T2 Trainspotting review – Danny Boyle gets the band back together

T2 Trainspotting - Spud Murphy once again on the precipice of life

T2 Trainspotting – Spud Murphy once again on the precipice of life

Renton, Sick Boy and Begbie are back on the big screen, Getintothis’ Peter Guy goes in for one final hit.

It’s almost impossible to sum up the impact Trainspotting had on this writer when it was released in 1996.

I was 17 with my parents visiting family friends in Gloucester, when two of us went off to watch what would be the first 18 certificate film we’d sneak into see.

Being under-age and coupled with the film’s subject matter added a sense of mischievous euphoria and what unraveled in the darkness literally blew my teenage mind – the story, the excess, the characters, the dialogue, the tragedy, the soundtrack and everything else in between opened up a world my naive young self had barely been privy to.

It remains the only film that I’ve left the cinema and walked straight to WHSmith and bought the book immediately after. A love affair with Irvine Welsh‘s filthy storytelling thereafter blossomed with The Acid House, Ecstasy and (in our opinion his finest hour) Marabou Stork Nightmares all devoured within weeks.

Coupled with the cultural explosion of the mid-90s and the musical epiphany that I was undergoing, Trainspotting both as a book and as a film has remained a sure-fire favourite ever since – contextually it’s a reminder of some of the best days of my life – it was pivotal in opening so many doors; musically to classic sounds of past, wild days on the indie-disco dance-floor of the then-present and Welsh’s world made me so much more aware of the myriad of complexities and chaos contained within this thing we call life.

Twenty years on, the anticipation of seeing T2 Trainspotting remained undiminished – especially as Welsh and original screenwriter John Hodge were back on board alongside all the original cast.

What’s immediately obvious from the opening credits is that T2 is a reflective piece; more somber than the original and while time has moved on considerably, the film’s protagonists are still trapped but this time round in an even more unforgiving world.

Renton (Ewan McGregor) has returned from Amsterdam, a failed job, marriage behind him, Sick Boy (Jonny Lee Miller) is running a dead end pub with a side trade in blackmail porn, Spud (Ewen Bremner) is still a hopeless junkie and Begbie (Robert Carlyle) remains in jail with no chance of parole.

What unfolds is essentially a mood piece which reflects each of the character’s regrets and woes of where it all went wrong. If that sounds tragic, well, it is, and even more so in this contemporary age were the mid-40-year-old’s feel lost amid technology, gentrification, loneliness and a prevailing feeling of ‘what on earth do we do next?‘ Male disappointment abounds.

Where Trainspotting reveled in the ecstatic euphoria and abyss-plumbing depths encapsulating the very essence of abandonment of youth, living in the moment and regretting later, T2 finds the characters in a state of stasis – they’re still searching for stability and satisfaction but have no real answers of how to attain it. And they know time is not on their side.

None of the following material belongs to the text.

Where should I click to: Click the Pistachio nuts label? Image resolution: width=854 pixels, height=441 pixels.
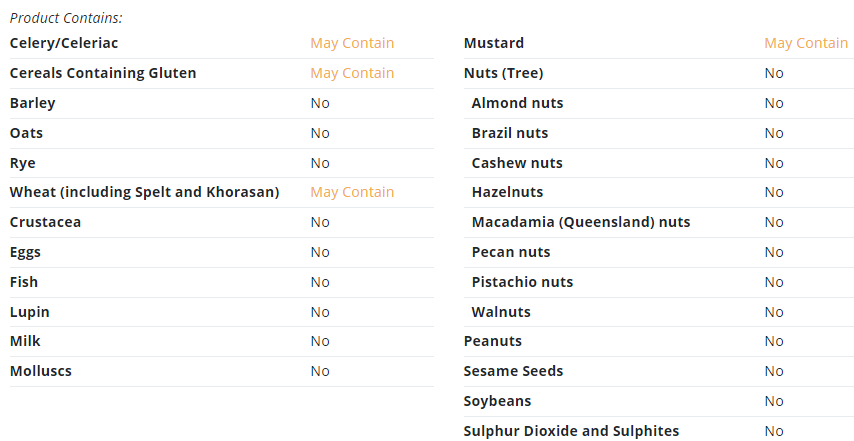522,282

While the subject is heavy, director Danny Boyle has a magical way with injecting levity into even the darkest of corners – Spud’s near overdose becomes a scene of slapstick farce, Begbie’s sexual frustration is in turn grim and wickedly funny while a synchronised dance scene in a club is laugh out loud funny showing just how out of touch the characters are with the naffness of modern life.

The reflective tone of the piece – and nods to the original film – is on repeat throughout. Indeed one of the earliest shots in the film sees a cyclist wearing a skeleton mask, the very cover image of the original Trainspotting novel.

Elsewhere Renton rolls over a car bonnet reprising the infamous street chase; Underworld‘s iconic Born Slippy is given an ambient remix airing, Sick Boy and Renton chew existential yet inconsequential fat on a couch while watching shite on TV, a Choose Life monologue is rattled out but this time with post-millennial anxiety and angst and there’s a poignant, desperately sad moment when Renton returns home to find his mother dead, his dad alone and his bedroom as it was during those years of going cold turkey – as he flicks through his vinyl, for a millisecond there is no sound at all, just as he reaches an album by David Bowie.

While T2 couldn’t possibly succeed in capturing the spark of the original it does miss a trick on other levels – there’s barely any female characters – Sick Boy’s ‘girlfriend’ Veronica (Anjela Nedyalkova) is merely a sideshow while cameos by Shirley Henderson and Kelly Macdonald‘s are welcome but fleeting, the soundtrack doesn’t resonate anywhere near like the original – Young Fathers music shines brightest of the new breed, while it’s Frankie Goes To Hollywood‘s Relax which features in the film’s most exhilarating scene and at times certain scenes descend into cartoon pastiche.

Yet following the original was a bold task and for the most part Boyle and co. have done the business. “Nostalgia, that’s why you’re here. You’re a tourist in your own youth,” spits Sick Boy at one point, but T2 doesn’t wholly rely on its legacy, this is, for the most part, a film worthy of celebrating in its own right.